[Start of Attachment]
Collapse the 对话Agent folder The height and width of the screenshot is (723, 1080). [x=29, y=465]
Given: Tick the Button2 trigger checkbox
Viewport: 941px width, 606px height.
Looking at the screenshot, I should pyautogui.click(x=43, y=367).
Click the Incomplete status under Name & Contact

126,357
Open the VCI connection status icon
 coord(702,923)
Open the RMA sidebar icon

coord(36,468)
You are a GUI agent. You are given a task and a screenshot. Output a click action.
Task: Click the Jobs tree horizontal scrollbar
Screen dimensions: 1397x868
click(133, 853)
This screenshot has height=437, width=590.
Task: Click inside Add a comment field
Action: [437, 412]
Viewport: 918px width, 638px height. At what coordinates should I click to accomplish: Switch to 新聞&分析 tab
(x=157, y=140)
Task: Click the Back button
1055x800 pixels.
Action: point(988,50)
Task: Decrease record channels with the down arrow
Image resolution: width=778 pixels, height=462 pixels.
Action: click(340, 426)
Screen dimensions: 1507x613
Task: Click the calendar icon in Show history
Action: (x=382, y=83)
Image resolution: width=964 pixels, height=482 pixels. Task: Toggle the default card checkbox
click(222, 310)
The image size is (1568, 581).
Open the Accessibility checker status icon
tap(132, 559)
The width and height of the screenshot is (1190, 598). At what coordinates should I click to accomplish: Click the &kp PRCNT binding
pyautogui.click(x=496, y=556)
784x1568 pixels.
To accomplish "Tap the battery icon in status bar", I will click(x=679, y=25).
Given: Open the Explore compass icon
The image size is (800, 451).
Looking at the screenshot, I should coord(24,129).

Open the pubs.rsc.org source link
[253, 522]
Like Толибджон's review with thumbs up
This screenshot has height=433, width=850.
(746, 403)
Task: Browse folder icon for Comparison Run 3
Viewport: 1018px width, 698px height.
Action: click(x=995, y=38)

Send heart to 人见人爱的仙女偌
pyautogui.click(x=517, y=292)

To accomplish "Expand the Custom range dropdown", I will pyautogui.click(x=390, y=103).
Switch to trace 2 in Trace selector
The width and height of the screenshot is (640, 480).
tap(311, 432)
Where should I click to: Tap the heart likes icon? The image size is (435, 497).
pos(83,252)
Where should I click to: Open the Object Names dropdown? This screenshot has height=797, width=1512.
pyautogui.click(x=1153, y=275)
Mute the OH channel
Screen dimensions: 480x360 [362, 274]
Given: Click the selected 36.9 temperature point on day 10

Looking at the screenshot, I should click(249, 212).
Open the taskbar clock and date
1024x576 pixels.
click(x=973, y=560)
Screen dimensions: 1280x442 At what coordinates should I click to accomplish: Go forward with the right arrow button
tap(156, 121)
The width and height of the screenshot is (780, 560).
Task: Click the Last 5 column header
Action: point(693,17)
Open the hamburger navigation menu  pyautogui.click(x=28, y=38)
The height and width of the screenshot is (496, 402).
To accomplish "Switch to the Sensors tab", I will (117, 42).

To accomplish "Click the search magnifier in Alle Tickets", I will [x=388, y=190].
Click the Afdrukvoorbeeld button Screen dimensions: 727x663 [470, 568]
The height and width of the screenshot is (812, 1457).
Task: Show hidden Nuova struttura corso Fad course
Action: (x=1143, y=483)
[End of Attachment]
Problem details: Repeat the material, keeping every word exactly as it is.

Problem solution:
Collapse the 对话Agent folder The height and width of the screenshot is (723, 1080). [x=29, y=465]
Given: Tick the Button2 trigger checkbox
Viewport: 941px width, 606px height.
Looking at the screenshot, I should pyautogui.click(x=43, y=367).
Click the Incomplete status under Name & Contact

126,357
Open the VCI connection status icon
 coord(702,923)
Open the RMA sidebar icon

coord(36,468)
You are a GUI agent. You are given a task and a screenshot. Output a click action.
Task: Click the Jobs tree horizontal scrollbar
Screen dimensions: 1397x868
click(133, 853)
This screenshot has height=437, width=590.
Task: Click inside Add a comment field
Action: [437, 412]
Viewport: 918px width, 638px height. At what coordinates should I click to accomplish: Switch to 新聞&分析 tab
(x=157, y=140)
Task: Click the Back button
1055x800 pixels.
Action: point(988,50)
Task: Decrease record channels with the down arrow
Image resolution: width=778 pixels, height=462 pixels.
Action: click(340, 426)
Screen dimensions: 1507x613
Task: Click the calendar icon in Show history
Action: (x=382, y=83)
Image resolution: width=964 pixels, height=482 pixels. Task: Toggle the default card checkbox
click(222, 310)
The image size is (1568, 581).
Open the Accessibility checker status icon
tap(132, 559)
The width and height of the screenshot is (1190, 598). At what coordinates should I click to accomplish: Click the &kp PRCNT binding
pyautogui.click(x=496, y=556)
784x1568 pixels.
To accomplish "Tap the battery icon in status bar", I will click(x=679, y=25).
Given: Open the Explore compass icon
The image size is (800, 451).
Looking at the screenshot, I should coord(24,129).

Open the pubs.rsc.org source link
[253, 522]
Like Толибджон's review with thumbs up
This screenshot has height=433, width=850.
(746, 403)
Task: Browse folder icon for Comparison Run 3
Viewport: 1018px width, 698px height.
Action: click(x=995, y=38)

Send heart to 人见人爱的仙女偌
pyautogui.click(x=517, y=292)

To accomplish "Expand the Custom range dropdown", I will pyautogui.click(x=390, y=103).
Switch to trace 2 in Trace selector
The width and height of the screenshot is (640, 480).
tap(311, 432)
Where should I click to: Tap the heart likes icon? The image size is (435, 497).
pos(83,252)
Where should I click to: Open the Object Names dropdown? This screenshot has height=797, width=1512.
pyautogui.click(x=1153, y=275)
Mute the OH channel
Screen dimensions: 480x360 [362, 274]
Given: Click the selected 36.9 temperature point on day 10

Looking at the screenshot, I should click(249, 212).
Open the taskbar clock and date
1024x576 pixels.
click(x=973, y=560)
Screen dimensions: 1280x442 At what coordinates should I click to accomplish: Go forward with the right arrow button
tap(156, 121)
The width and height of the screenshot is (780, 560).
Task: Click the Last 5 column header
Action: point(693,17)
Open the hamburger navigation menu  pyautogui.click(x=28, y=38)
The height and width of the screenshot is (496, 402).
To accomplish "Switch to the Sensors tab", I will (117, 42).

To accomplish "Click the search magnifier in Alle Tickets", I will [x=388, y=190].
Click the Afdrukvoorbeeld button Screen dimensions: 727x663 [470, 568]
The height and width of the screenshot is (812, 1457).
Task: Show hidden Nuova struttura corso Fad course
Action: (x=1143, y=483)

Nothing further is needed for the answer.